🤖 AI Summary
This work addresses the vulnerability of AI agents to indirect prompt injection attacks, wherein malicious instructions embedded in untrusted inputs can induce hazardous behaviors. To mitigate this risk, the authors propose a system-level defense framework that integrates dynamic re-planning, constrained perception and decision-making mechanisms, and human-in-the-loop intervention to establish a secure and controllable agent architecture. The framework employs a dual-driven safety verification mechanism—combining rule-based and model-based checks—to dynamically update security policies and rigorously enforce behavioral boundaries on the underlying model.

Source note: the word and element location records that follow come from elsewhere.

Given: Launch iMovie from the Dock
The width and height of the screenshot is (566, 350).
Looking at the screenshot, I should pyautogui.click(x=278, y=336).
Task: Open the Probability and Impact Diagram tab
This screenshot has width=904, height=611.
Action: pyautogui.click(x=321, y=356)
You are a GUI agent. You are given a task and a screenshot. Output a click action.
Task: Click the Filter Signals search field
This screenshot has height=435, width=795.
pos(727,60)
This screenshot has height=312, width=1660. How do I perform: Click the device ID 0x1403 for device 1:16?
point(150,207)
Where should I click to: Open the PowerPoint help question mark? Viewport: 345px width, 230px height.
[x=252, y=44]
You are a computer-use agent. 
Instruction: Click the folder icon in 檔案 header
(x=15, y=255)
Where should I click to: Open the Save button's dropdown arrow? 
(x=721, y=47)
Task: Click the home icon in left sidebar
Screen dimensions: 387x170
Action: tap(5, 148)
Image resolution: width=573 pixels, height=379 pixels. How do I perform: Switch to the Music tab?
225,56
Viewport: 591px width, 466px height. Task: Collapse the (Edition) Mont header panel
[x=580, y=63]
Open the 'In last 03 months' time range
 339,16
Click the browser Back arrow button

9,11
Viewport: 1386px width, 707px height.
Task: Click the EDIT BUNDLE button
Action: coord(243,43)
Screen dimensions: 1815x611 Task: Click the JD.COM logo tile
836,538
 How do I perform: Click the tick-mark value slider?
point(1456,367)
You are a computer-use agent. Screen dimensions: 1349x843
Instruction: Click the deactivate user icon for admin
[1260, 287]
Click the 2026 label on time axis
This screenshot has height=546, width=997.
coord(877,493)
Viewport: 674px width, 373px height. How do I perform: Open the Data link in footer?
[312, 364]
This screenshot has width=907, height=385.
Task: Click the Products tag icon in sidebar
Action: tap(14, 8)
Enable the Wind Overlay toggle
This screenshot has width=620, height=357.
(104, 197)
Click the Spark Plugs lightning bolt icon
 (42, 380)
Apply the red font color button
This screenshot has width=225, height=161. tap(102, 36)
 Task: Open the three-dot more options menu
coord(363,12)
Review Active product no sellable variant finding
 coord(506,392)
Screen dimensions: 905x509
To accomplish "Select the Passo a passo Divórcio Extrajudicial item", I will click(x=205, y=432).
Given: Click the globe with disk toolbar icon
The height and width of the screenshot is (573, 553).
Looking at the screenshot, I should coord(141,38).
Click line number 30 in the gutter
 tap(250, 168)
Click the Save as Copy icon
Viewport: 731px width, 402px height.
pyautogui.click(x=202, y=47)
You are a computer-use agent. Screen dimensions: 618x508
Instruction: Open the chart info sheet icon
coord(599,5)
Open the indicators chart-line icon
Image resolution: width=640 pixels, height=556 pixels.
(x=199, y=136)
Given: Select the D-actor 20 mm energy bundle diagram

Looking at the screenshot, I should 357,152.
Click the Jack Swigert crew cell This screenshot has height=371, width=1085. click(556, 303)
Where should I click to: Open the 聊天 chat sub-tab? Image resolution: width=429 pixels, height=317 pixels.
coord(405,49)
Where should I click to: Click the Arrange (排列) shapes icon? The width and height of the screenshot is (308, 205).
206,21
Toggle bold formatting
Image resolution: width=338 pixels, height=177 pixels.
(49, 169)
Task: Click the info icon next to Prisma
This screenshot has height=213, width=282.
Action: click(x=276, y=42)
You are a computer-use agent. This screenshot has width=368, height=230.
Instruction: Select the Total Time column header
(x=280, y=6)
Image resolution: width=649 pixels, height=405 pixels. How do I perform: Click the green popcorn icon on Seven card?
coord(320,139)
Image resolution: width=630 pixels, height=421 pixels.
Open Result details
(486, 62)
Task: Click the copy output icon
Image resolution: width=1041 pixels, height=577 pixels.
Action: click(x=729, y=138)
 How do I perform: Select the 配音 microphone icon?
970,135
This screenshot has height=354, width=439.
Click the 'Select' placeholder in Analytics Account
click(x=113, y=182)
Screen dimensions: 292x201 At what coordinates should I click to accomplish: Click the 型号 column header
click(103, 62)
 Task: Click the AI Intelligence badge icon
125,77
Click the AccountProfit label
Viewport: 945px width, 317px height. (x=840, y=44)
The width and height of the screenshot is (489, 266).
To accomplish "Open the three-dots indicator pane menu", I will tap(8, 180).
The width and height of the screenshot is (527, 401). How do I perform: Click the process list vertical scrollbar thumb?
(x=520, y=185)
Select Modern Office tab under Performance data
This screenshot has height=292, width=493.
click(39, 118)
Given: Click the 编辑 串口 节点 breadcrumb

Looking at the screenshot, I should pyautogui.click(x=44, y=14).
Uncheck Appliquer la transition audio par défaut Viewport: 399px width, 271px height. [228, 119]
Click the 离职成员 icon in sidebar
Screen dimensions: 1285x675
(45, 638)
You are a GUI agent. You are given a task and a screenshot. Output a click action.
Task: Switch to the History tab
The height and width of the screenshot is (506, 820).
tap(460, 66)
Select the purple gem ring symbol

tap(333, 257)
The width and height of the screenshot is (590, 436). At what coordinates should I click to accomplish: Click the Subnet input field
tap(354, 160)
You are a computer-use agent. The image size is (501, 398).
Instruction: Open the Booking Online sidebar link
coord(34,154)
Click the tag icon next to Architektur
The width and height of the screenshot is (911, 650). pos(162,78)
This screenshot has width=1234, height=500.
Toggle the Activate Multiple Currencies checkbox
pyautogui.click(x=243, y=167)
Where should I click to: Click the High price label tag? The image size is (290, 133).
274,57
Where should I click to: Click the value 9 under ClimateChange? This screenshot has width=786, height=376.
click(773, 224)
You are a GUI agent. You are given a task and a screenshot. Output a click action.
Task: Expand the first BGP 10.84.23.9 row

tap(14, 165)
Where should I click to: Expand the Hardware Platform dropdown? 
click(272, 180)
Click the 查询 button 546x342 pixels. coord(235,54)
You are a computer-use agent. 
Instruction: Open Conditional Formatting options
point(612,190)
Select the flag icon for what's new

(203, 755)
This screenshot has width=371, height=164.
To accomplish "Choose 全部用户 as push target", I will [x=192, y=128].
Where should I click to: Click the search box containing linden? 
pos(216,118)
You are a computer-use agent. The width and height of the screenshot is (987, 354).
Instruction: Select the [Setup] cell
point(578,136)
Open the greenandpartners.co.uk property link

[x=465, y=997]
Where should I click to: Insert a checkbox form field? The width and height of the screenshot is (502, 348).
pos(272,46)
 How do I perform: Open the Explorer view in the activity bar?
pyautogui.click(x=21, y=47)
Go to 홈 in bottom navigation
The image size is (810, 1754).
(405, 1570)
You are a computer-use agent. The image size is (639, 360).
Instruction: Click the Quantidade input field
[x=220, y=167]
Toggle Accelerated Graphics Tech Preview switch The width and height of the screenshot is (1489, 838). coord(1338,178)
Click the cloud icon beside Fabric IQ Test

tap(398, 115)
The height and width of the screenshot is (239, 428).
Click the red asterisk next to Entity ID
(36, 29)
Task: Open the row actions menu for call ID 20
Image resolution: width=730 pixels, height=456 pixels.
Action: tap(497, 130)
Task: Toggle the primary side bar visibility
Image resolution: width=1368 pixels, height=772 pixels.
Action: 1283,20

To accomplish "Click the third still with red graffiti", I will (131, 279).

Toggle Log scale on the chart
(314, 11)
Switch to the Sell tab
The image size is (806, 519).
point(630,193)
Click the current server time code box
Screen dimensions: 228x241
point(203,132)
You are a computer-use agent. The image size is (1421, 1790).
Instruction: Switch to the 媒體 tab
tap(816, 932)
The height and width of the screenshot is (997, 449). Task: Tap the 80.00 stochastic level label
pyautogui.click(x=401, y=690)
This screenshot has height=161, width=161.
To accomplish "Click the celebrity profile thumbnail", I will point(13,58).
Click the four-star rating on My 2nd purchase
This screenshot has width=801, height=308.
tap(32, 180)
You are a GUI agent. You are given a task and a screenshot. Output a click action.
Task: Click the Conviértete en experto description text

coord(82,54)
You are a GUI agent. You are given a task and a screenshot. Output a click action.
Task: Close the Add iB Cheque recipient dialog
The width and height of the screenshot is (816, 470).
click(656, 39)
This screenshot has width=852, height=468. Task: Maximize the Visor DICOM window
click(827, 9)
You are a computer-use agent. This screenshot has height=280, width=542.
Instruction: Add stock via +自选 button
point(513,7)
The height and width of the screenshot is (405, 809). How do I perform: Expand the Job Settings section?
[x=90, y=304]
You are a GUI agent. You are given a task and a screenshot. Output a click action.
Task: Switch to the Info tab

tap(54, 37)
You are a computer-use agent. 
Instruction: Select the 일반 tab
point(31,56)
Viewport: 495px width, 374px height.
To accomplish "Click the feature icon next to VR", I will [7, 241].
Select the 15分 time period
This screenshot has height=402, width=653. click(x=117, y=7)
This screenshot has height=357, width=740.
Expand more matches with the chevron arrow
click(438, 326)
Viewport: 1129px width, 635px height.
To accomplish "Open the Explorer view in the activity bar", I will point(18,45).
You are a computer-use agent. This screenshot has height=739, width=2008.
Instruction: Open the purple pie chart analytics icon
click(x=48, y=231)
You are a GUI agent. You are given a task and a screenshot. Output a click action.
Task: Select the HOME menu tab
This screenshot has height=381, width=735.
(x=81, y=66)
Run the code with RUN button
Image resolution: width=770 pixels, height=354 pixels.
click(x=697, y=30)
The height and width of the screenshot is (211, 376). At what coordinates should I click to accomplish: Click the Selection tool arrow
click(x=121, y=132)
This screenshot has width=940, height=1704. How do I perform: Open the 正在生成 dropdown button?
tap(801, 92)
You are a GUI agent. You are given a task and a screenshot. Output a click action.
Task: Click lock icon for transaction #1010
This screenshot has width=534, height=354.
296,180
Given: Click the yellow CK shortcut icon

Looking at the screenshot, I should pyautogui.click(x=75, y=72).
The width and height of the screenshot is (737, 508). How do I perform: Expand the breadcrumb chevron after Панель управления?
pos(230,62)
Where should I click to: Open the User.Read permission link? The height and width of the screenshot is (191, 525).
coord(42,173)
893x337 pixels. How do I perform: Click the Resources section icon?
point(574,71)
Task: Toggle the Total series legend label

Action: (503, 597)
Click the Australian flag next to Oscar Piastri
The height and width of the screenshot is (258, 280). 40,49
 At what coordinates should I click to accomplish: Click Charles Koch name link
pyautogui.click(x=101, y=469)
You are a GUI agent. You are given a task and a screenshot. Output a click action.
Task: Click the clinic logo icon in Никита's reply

Furthermore, the study highlights critical limitations in existing evaluation benchmarks and advocates for more robust, real-world-oriented assessments of agent resilience and human-AI interaction safety.
📝 Abstract
AI agents, predominantly powered by large language models (LLMs), are vulnerable to indirect prompt injection, in which malicious instructions embedded in untrusted data can trigger dangerous agent actions. This position paper discusses our vision for system-level defenses against indirect prompt injection attacks. We articulate three positions: (1) dynamic replanning and security policy updates are often necessary for dynamic tasks and realistic environments; (2) certain context-dependent security decisions would still require LLMs (or other learned models), but should only be made within system designs that strictly constrain what the model can observe and decide; (3) in inherently ambiguous cases, personalization and human interaction should be treated as core design considerations. In addition to our main positions, we discuss limitations of existing benchmarks that can create a false sense of utility and security. We also highlight the value of system-level defenses, which serve as the skeleton of agentic systems by structuring and controlling agent behaviors, integrating rule-based and model-based security checks, and enabling more targeted research on model robustness and human interaction.